Au plaisir de vous lire encore cher Néoclassique.
Gauthier
3 mars 2018 @ 14:15
Merci Neoclassique! Un regret:que le puits qui marquait le centre du patio à l’origine (voir photos de la 2ème partie avec la famille impériale,et ici lors de la Conférence de Yalta) ait été remplacée par une fontaine plus banale…..
Michèle Lobre
3 mars 2018 @ 23:24
Merci à vous Néoclassique, pour ces articles passionnants. Mais que sont devenus les descendants du Grand Duc Alexandre le beau frère de Nicolas II ? La Grande Duchesse Maria descend donc d’une branche cadette ?
Neoclassique
4 mars 2018 @ 14:07
Les descendants du grand duc Alexandre sont nombreux mais, trop éloignés de la branche régnante et ne descendant que dAlexandre Ii ils ne sont que princes de Russie et viennent aux États Unis en Italie ou au Danemark
Lorraine 1
4 mars 2018 @ 10:35
Les Russes ont un exemplaire respect pour leur passé et leur histoire qui devrait nous inspirer.
Jean Pierre
4 mars 2018 @ 19:27
La France doit annexer quelle région alors ?
La Crimée n’etait plus russe et au prétexte qu’elle le fût, W. Poutine la reprend.
Je veux bien qu’on aime le passé mais pas au mépris du droit international. Même si à titre personnel je pense que la Crimée est plus russe qu’ukrainienne.
Merci néoclassique.

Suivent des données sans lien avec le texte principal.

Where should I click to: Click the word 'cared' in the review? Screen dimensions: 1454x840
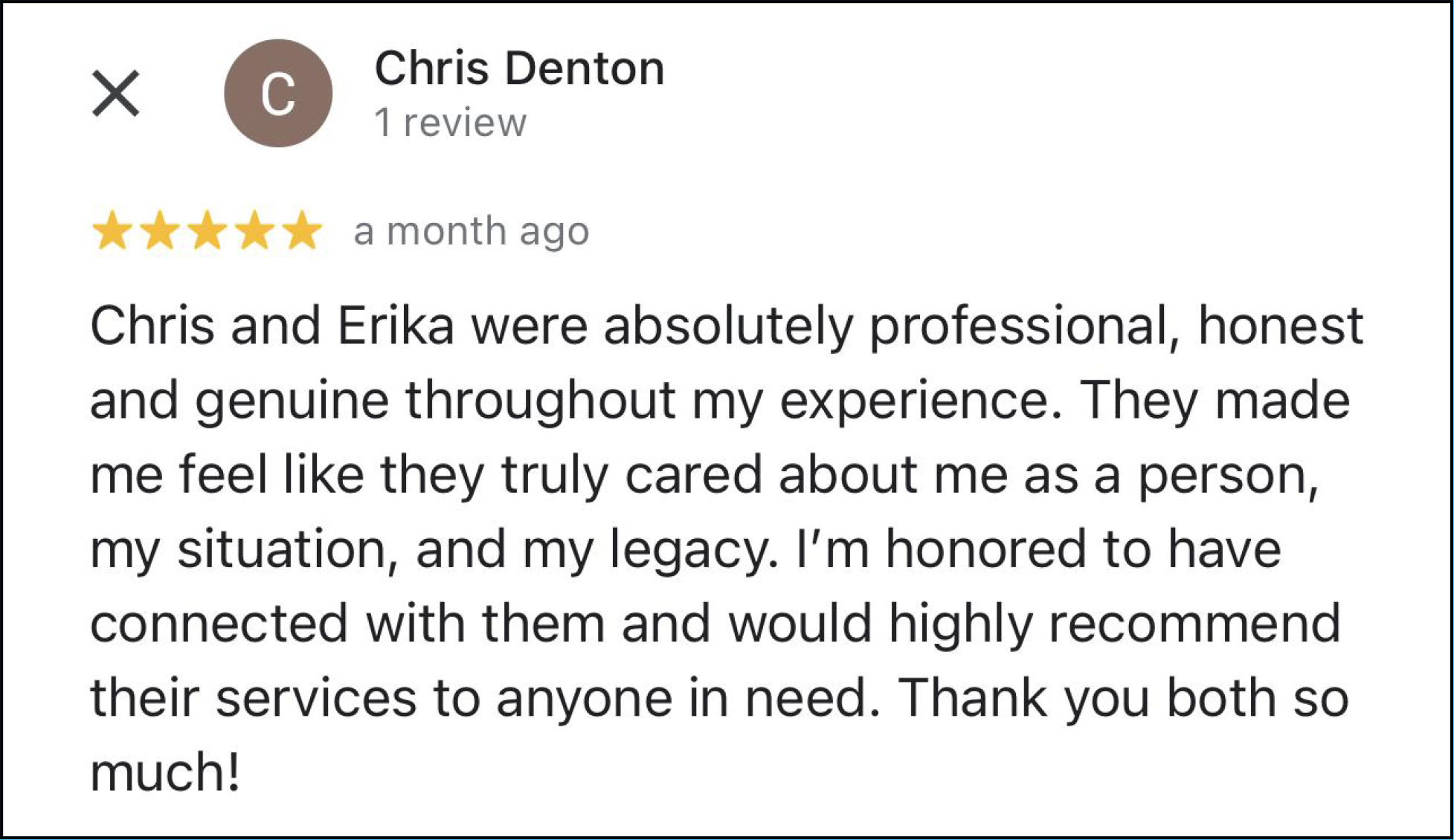click(x=693, y=475)
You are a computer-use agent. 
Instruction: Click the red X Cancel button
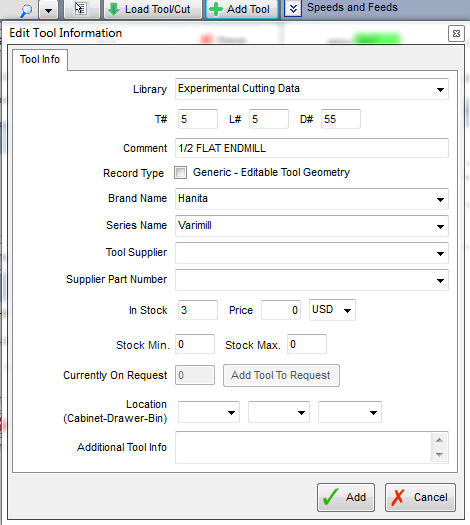pyautogui.click(x=420, y=498)
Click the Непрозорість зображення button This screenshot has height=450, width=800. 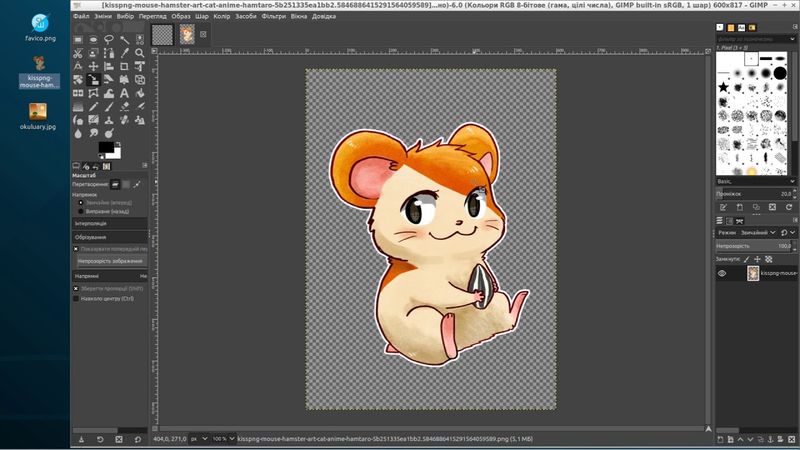coord(110,260)
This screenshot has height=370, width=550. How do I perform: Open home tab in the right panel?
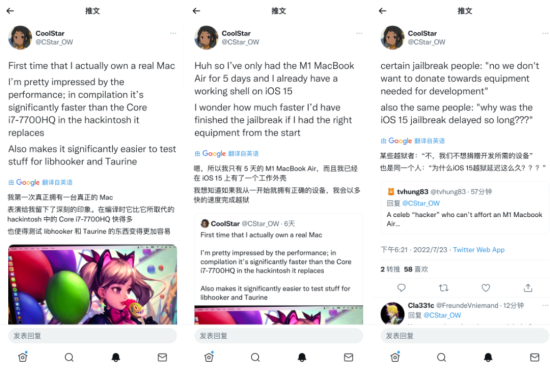(395, 357)
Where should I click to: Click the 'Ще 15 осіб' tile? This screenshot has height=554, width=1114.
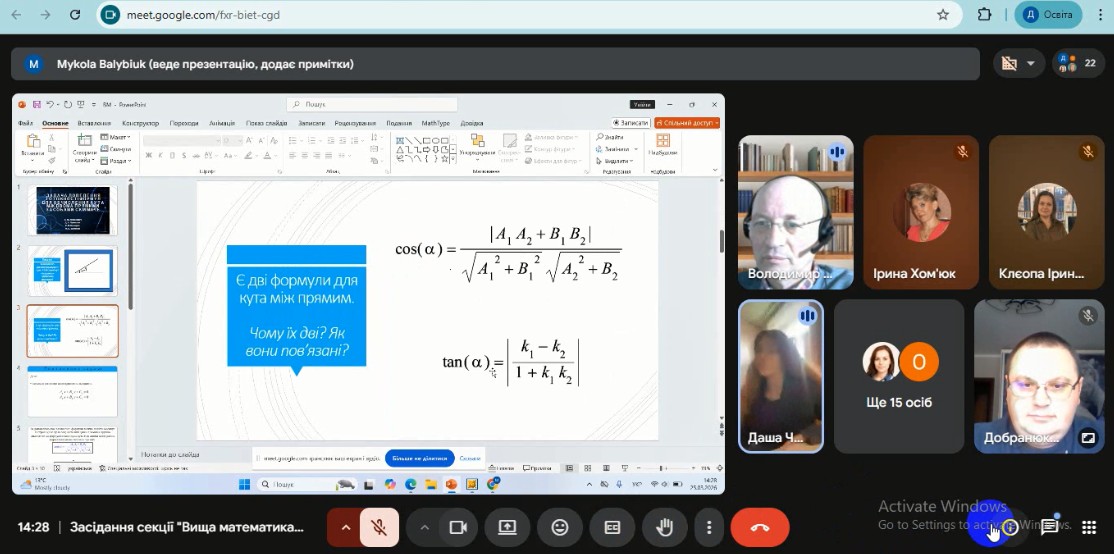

Superbe reportage
Pascal
4 mars 2018 @ 21:30
Et si l’on vous répondait : » Kosovo » ?
Je sais ce ne serait pas gentil.
Gauthier
5 mars 2018 @ 13:04
Mais c’est néanmoins très pertinent Pascal!
Dr FREUD
4 mars 2018 @ 12:02
Je ne suis pas un grand fan de la Russie, mais j’ai beaucoup apprécié ce rappel que vous avez fait.
Merci pour le partage
Cosmo
4 mars 2018 @ 18:59
Sancta simplicitas ! Il aurait pu aussi faire simple en construisant un ou deux hôpitaux pour soigner le prolétariat.